During a recent episode of Healthcare Strategies, the Xtelligent Healthcare Media podcast series, Johnson explained how the organization is helping the nation’s healthcare industry.

“I would say that our job is even more urgent,” she said, noting policy and legislative issues and inconsistent licensure rules as some of the biggest barriers to adoption. On the other hand, with some constraints eased through emergency declarations, both at the federal and state level, the ATA has the opportunity to highlight effective programs – particularly those which use different modalities and scale up quickly.

“It’s incumbent on us to keep on telling the stories,” she says.

The key, she says, is to highlight what works for providers at a time when in-person contact with patients is kept to a minimum.

“How do you help clinicians use telehealth easily and readily so that they can monitor and maintain relationships with their patients that don’t have COVID,” she asked, “or are maybe mildly symptomatic and don’t have a particular need to be seen in the hospital?”

Johnson says the pandemic is also pushing certain programs to the forefront, including remote patient monitoring, ICU care, physical therapy services, connected health opportunities for federally qualified health centers and hospice programs, and telemental health services for both patients and care providers.

“We’re certainly trying to showcase the best practices.”

With that in mind, the ATA is planning a full agenda for its annual conference, which was to have been held in Phoenix next month but will instead is scheduled as a virtual conference on June 22-26.

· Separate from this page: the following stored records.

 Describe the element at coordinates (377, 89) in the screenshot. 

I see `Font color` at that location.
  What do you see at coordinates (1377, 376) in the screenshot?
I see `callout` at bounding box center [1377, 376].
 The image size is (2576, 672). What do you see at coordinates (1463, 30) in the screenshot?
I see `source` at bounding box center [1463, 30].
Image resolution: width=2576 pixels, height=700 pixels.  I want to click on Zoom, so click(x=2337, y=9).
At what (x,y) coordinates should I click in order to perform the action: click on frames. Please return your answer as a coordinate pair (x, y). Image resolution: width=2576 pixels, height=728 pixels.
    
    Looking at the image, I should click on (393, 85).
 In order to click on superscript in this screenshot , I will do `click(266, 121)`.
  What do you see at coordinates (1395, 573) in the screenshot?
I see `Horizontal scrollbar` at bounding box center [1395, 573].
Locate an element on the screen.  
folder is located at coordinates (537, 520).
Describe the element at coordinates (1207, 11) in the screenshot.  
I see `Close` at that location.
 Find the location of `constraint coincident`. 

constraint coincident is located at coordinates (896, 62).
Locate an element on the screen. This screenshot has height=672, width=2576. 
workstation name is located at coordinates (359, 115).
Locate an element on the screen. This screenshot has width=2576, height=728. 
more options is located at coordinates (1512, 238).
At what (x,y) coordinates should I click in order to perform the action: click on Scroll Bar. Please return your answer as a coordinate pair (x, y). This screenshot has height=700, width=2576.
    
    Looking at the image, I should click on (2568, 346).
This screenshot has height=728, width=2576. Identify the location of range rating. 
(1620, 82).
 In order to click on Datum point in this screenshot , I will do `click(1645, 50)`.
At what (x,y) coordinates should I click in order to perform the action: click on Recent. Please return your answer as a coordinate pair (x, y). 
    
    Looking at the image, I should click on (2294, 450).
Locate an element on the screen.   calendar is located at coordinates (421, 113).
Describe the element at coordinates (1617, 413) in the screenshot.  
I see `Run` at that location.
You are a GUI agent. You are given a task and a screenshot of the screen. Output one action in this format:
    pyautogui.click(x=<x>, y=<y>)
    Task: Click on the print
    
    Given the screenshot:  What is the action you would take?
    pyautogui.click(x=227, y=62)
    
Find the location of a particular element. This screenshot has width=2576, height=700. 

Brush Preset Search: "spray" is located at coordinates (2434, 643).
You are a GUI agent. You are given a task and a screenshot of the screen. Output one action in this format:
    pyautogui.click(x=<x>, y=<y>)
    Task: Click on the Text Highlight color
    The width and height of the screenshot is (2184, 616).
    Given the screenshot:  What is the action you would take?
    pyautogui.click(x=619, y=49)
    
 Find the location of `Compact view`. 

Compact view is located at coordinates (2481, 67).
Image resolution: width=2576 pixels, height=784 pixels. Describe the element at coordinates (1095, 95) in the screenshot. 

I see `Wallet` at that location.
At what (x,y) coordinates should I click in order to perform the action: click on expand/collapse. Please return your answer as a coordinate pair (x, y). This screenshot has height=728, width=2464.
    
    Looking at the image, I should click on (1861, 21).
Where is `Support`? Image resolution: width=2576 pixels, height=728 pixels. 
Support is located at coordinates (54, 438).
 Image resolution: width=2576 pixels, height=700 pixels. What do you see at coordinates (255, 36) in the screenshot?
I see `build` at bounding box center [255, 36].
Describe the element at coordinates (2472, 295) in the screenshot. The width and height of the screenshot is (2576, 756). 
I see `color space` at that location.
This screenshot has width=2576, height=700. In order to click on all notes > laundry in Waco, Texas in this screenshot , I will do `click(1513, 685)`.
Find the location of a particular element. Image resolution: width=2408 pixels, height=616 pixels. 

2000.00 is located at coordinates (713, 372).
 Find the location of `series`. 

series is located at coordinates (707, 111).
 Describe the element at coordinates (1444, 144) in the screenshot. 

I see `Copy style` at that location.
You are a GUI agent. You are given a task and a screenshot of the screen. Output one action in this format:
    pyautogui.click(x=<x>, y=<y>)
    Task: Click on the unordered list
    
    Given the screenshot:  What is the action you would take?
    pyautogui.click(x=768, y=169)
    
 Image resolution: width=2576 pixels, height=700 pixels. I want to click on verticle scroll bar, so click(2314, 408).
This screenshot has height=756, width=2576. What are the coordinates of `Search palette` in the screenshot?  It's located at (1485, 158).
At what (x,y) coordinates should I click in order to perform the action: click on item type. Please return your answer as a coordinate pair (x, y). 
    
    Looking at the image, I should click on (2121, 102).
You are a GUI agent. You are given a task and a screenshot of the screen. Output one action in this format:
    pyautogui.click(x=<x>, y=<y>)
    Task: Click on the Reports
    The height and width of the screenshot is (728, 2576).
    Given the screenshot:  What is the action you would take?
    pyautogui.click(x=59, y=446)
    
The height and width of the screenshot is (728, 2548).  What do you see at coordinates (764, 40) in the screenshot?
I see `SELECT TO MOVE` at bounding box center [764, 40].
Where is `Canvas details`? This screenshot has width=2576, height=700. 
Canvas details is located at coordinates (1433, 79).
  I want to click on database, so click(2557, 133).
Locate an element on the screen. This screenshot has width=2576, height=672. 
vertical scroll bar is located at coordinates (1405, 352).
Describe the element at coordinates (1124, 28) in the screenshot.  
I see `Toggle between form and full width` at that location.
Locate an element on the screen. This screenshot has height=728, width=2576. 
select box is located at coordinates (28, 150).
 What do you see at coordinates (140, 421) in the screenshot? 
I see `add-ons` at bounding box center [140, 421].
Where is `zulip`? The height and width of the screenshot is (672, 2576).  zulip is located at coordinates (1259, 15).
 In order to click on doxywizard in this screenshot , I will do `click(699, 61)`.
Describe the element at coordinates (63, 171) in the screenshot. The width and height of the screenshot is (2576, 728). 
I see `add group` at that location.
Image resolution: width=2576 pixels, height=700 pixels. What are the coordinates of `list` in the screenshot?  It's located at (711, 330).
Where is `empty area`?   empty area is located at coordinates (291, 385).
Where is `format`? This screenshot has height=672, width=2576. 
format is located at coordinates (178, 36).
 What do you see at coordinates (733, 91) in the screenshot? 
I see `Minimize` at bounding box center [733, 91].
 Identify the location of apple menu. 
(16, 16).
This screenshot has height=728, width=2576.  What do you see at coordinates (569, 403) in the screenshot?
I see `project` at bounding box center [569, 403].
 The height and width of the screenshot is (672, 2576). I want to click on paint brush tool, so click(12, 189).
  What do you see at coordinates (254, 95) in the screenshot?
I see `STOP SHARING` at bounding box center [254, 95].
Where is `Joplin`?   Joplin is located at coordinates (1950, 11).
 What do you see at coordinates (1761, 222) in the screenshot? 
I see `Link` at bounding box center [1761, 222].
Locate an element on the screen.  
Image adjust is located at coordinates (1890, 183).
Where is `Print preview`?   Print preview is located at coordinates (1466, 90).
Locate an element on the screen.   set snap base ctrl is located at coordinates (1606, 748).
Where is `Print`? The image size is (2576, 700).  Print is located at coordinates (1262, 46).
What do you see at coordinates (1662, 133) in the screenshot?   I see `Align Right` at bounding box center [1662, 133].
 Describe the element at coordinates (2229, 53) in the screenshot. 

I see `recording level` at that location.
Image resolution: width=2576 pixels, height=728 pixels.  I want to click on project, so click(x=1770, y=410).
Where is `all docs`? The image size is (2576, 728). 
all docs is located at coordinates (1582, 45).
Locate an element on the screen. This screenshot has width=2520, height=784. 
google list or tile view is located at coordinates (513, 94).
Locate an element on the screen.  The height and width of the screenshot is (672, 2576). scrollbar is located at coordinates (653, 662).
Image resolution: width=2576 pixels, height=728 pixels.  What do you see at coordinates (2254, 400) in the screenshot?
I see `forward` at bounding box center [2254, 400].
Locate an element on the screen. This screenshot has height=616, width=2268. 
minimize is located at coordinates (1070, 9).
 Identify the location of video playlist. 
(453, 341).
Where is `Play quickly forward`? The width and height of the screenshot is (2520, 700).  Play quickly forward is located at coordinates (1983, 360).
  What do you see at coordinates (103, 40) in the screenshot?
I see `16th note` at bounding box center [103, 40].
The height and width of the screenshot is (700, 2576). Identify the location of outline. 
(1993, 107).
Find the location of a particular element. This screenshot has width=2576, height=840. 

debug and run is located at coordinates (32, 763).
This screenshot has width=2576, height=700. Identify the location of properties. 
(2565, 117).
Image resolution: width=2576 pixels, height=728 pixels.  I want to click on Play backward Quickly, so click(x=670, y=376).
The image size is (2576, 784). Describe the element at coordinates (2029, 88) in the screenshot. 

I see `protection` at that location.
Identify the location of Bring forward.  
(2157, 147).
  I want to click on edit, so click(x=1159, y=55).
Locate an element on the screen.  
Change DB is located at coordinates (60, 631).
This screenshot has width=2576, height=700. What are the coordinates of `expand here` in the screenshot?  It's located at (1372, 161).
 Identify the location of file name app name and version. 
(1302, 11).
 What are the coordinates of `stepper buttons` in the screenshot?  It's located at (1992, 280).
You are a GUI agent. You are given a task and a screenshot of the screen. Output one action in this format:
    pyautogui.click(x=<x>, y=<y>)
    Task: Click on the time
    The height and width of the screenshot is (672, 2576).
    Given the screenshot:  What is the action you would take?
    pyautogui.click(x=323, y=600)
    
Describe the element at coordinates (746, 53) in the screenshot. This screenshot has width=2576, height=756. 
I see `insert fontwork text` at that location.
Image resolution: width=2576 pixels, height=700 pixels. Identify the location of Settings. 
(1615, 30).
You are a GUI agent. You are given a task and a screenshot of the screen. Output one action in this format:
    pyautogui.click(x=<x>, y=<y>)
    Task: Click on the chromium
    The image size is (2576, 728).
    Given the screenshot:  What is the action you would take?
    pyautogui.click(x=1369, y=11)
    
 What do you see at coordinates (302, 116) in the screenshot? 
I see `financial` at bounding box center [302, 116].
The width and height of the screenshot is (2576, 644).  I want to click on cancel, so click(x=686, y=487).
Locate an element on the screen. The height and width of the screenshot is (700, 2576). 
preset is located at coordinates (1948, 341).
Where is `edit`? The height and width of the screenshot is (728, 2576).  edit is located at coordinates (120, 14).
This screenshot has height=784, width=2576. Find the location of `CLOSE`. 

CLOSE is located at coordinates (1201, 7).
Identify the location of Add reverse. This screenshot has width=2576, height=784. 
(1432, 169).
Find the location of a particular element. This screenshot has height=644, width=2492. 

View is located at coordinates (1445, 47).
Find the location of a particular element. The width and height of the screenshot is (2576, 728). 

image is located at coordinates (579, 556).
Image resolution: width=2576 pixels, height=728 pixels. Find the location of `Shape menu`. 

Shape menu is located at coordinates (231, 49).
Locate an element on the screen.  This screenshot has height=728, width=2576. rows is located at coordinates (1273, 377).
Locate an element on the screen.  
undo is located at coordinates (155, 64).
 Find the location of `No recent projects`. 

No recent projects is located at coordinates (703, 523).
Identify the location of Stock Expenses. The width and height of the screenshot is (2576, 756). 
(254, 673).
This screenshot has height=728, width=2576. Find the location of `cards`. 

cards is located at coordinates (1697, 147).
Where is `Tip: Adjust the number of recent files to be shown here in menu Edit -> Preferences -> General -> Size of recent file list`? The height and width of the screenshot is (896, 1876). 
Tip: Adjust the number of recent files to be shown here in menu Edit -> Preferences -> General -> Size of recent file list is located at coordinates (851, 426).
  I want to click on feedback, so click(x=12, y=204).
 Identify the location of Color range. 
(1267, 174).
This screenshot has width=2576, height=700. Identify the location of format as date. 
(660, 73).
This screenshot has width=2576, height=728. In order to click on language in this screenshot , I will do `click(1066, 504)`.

With that conference and elsewhere, Johnson says the ATA want to showcase effective telehealth and mHealth programs and concepts that will be needed to maintain the momentum once the pandemic has passed and the nation is in what will be called “the new normal.” This, she says, will serve to compel lawmakers to keep in place some, if not all, of the emergency measures passed during the emergency to support connected health.

“We do not want regulations to roll back if they have proven efficacy and value,” she says.